The Berkeley Police Department was awarded a grant in July from the Cannabis Tax Fund Grant Program, operated by the California Highway Patrol, or CHP, to fund additional training, education and enforcement initiatives related to impaired driving.
The funds, which amount to $135,462, will be used for training programs such as drug recognition and field sobriety testing, as well as community educational initiatives and increased DUI enforcement, according to BPD spokesperson Officer Byron White.
The Cannabis Tax Fund Grant Program was established in response to the 2016 passage of California Proposition 64, the Adult Use of Marijuana Act, which set aside a portion of cannabis tax revenues for the CHP to disburse to local communities, according to a CHP press release.
“We anticipate that we’ll be able to staff an additional eight patrols with two officers in each of them each quarter of the grant,” White said.
He noted that the training will be in addition to the training that officers are already required to receive at police academies.

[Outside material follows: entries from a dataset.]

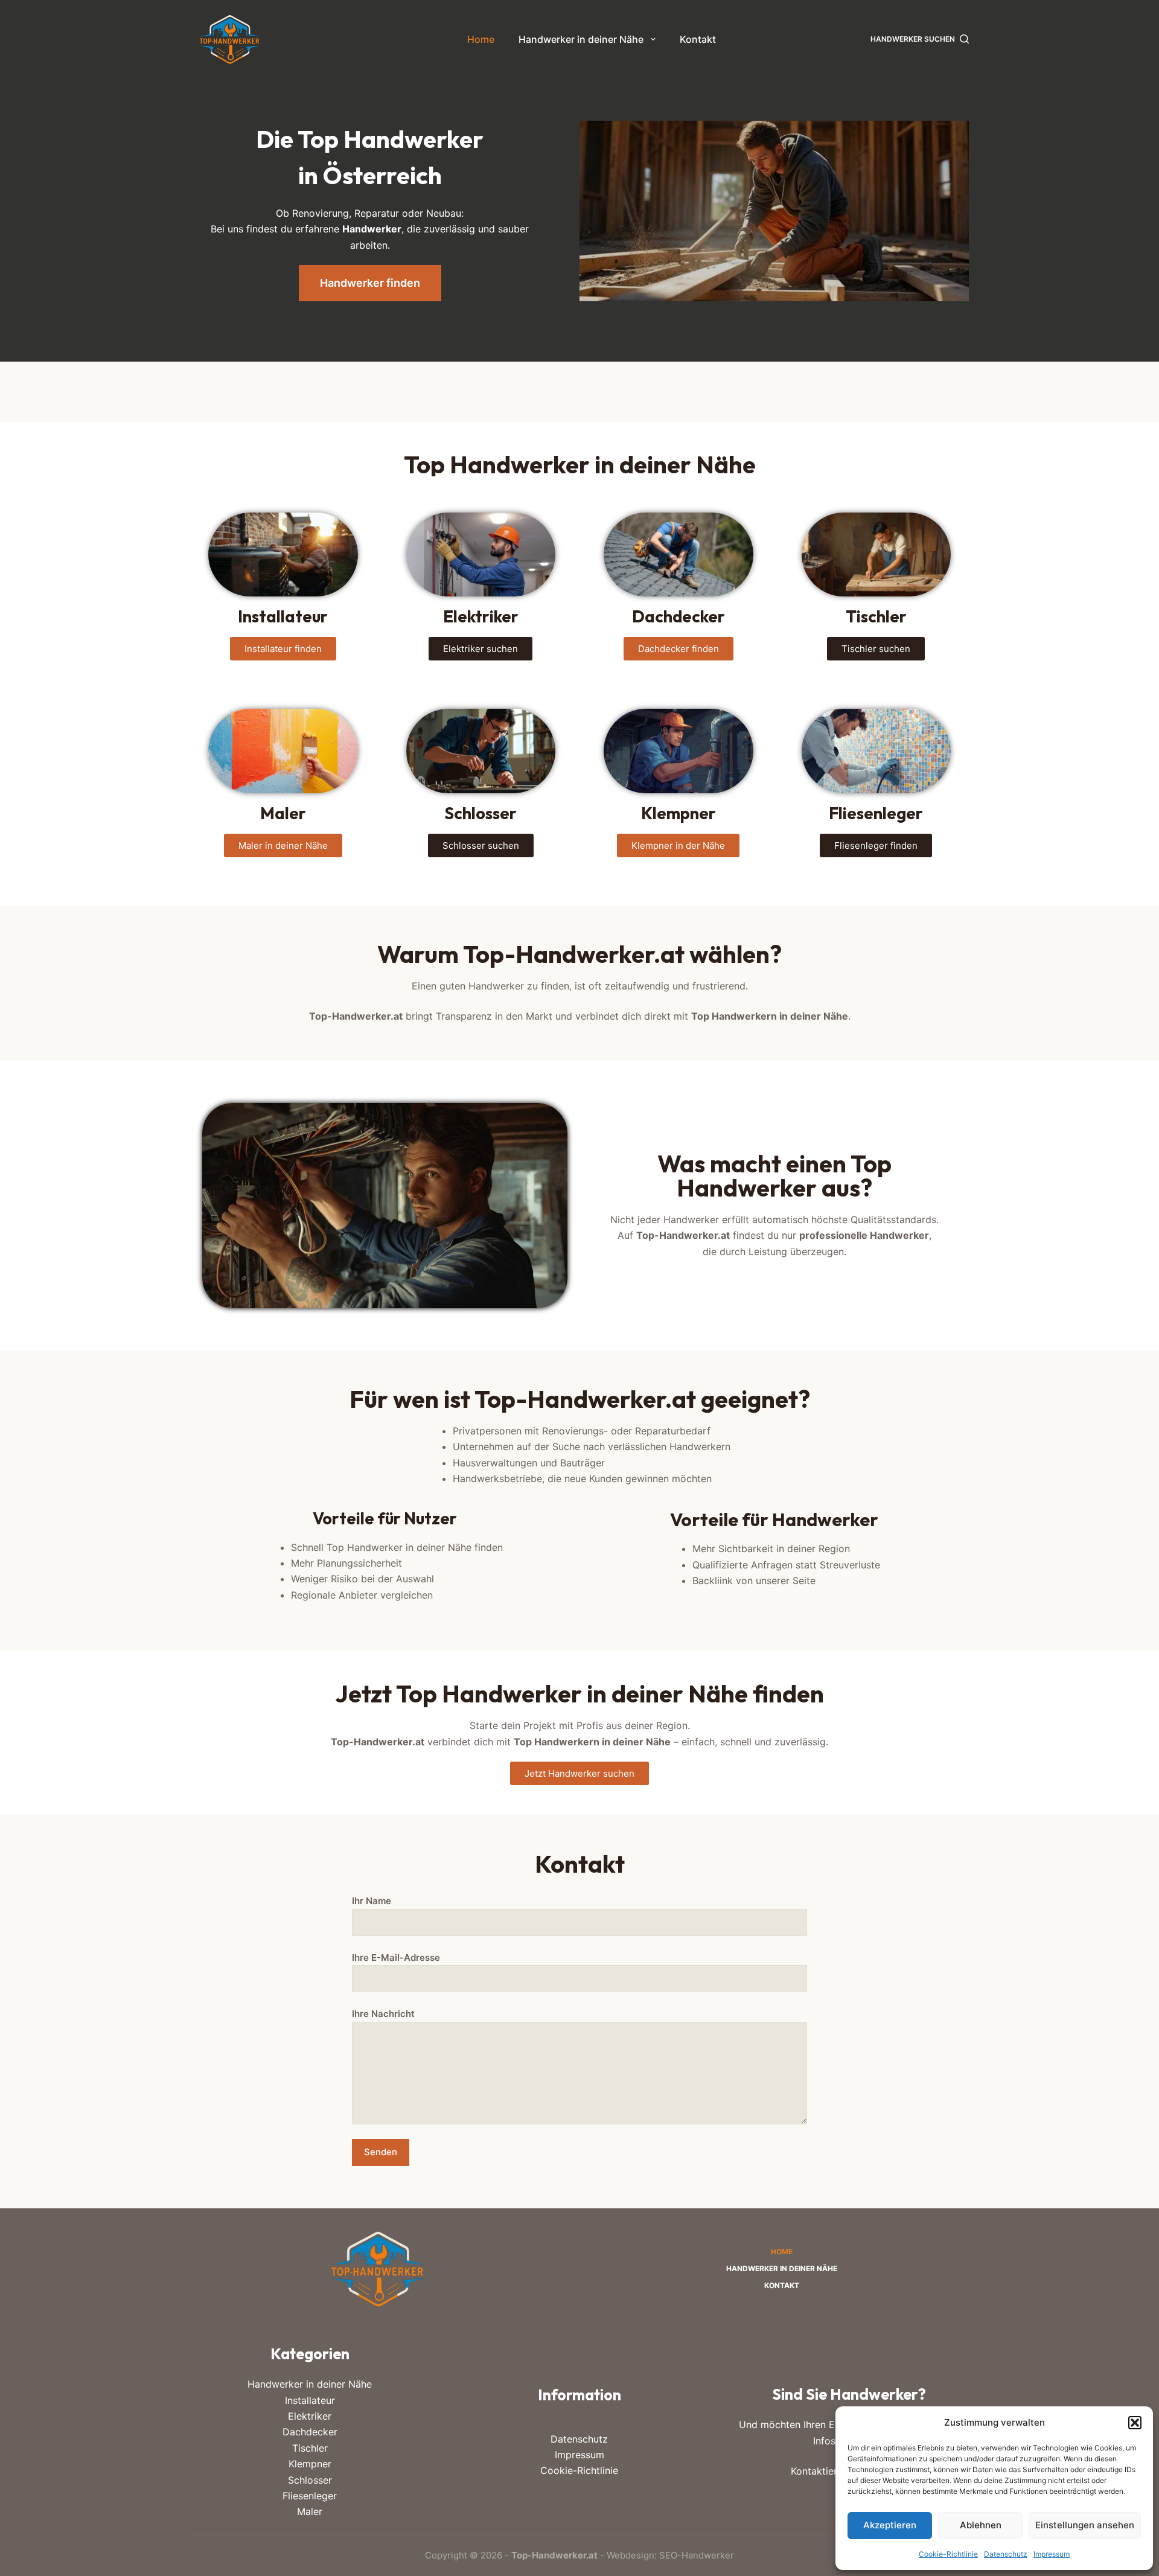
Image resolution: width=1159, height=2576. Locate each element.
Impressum (1051, 2553)
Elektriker (309, 2416)
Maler (309, 2511)
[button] (1135, 2423)
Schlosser (310, 2480)
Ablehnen (980, 2525)
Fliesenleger (310, 2496)
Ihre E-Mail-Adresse (396, 1957)
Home (480, 39)
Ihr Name (371, 1900)
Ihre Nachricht (383, 2013)
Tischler (310, 2448)
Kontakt (698, 39)
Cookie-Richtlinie (948, 2553)
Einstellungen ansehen (1084, 2525)
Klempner (310, 2464)
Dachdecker (310, 2432)
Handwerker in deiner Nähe (581, 39)
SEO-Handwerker (696, 2555)
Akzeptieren (889, 2525)
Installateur (310, 2400)
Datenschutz (1005, 2553)
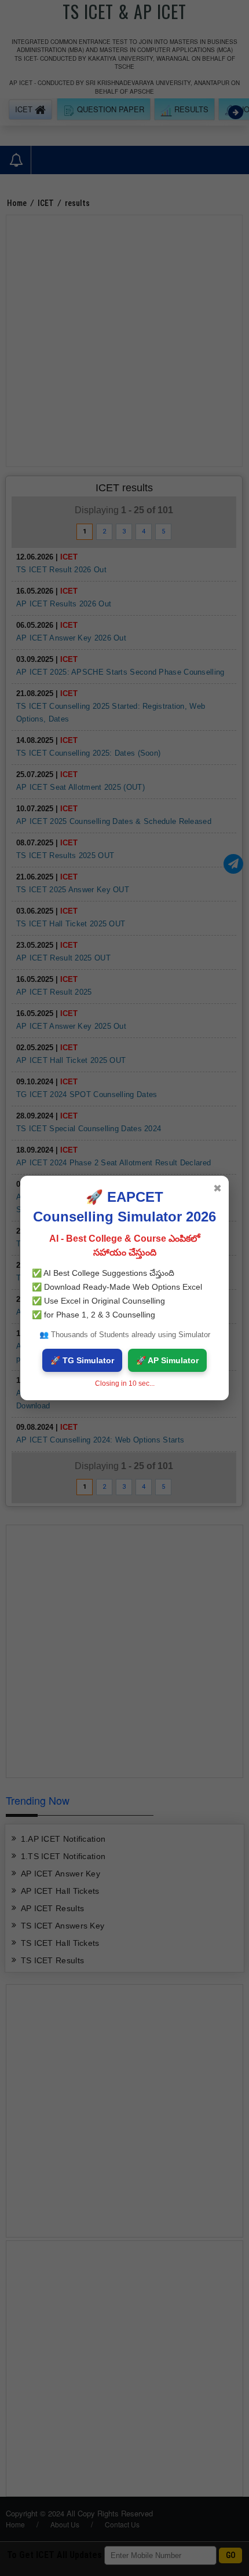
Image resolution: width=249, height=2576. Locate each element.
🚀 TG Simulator (82, 1360)
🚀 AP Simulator (167, 1360)
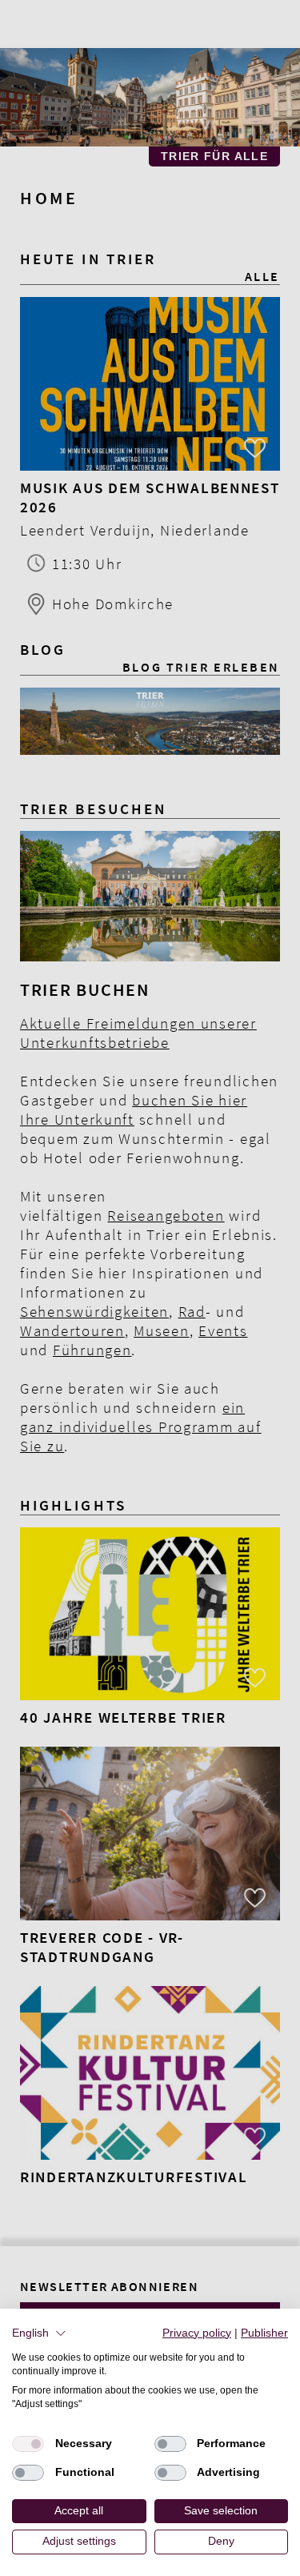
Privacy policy (196, 2333)
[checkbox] (28, 2444)
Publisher (264, 2333)
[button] (39, 2333)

It is not clear yet how many hours of additional training the funding will support, White said, since costs depend on the demand for training within the department, the location of the training and whether paying overtime will be required to fill in officer’s shifts during training. Training is provided by third-party organizations such as police academies, private consultants, the California Peace Officers Association and the California Office of Traffic Safety.
The competitive grant for the fiscal year 2021-22 awarded $17 million total, split between approximately $10.7 million for city and county toxicology laboratories and $6.3 million for local law enforcement agencies, according to a CHP announcement. The CHP announced grant awards to 33 California departments, with amounts ranging from $17,000 for the Simi Valley Police Department to just under $1 million for the Los Angeles Police Department.
“We’re a smaller agency,” White said. “It’s helpful to get funds like this so that we can get officers out overtime.”
This is the first year the BPD has received funds from the CHP cannabis fund, according to White.
Funding for traffic safety initiatives typically comes from the Office of Traffic Safety, a state agency, White said. The Office of Traffic Safety also awarded the BPD two grants for a combined $245,000 for 2021, according to an announcement from the Office of Traffic Safety.
The funding from the CHP cannabis fund funding has not yet been discussed by the Police Accountability Board, said Katherine J. Lee, interim director of police accountability, in an email.
Franklin Zimring, Berkeley Law professor and faculty director of the Criminal Justice Studies program, noted that impaired driving is a chronic problem for every police department and said this level of funding does not necessarily translate into measurable impacts on impaired driving.
“It will be a modest supplement,” Zimring said. “The best thing that can be said is that it won’t hurt and that it’s a mildly affirmative administrative event.”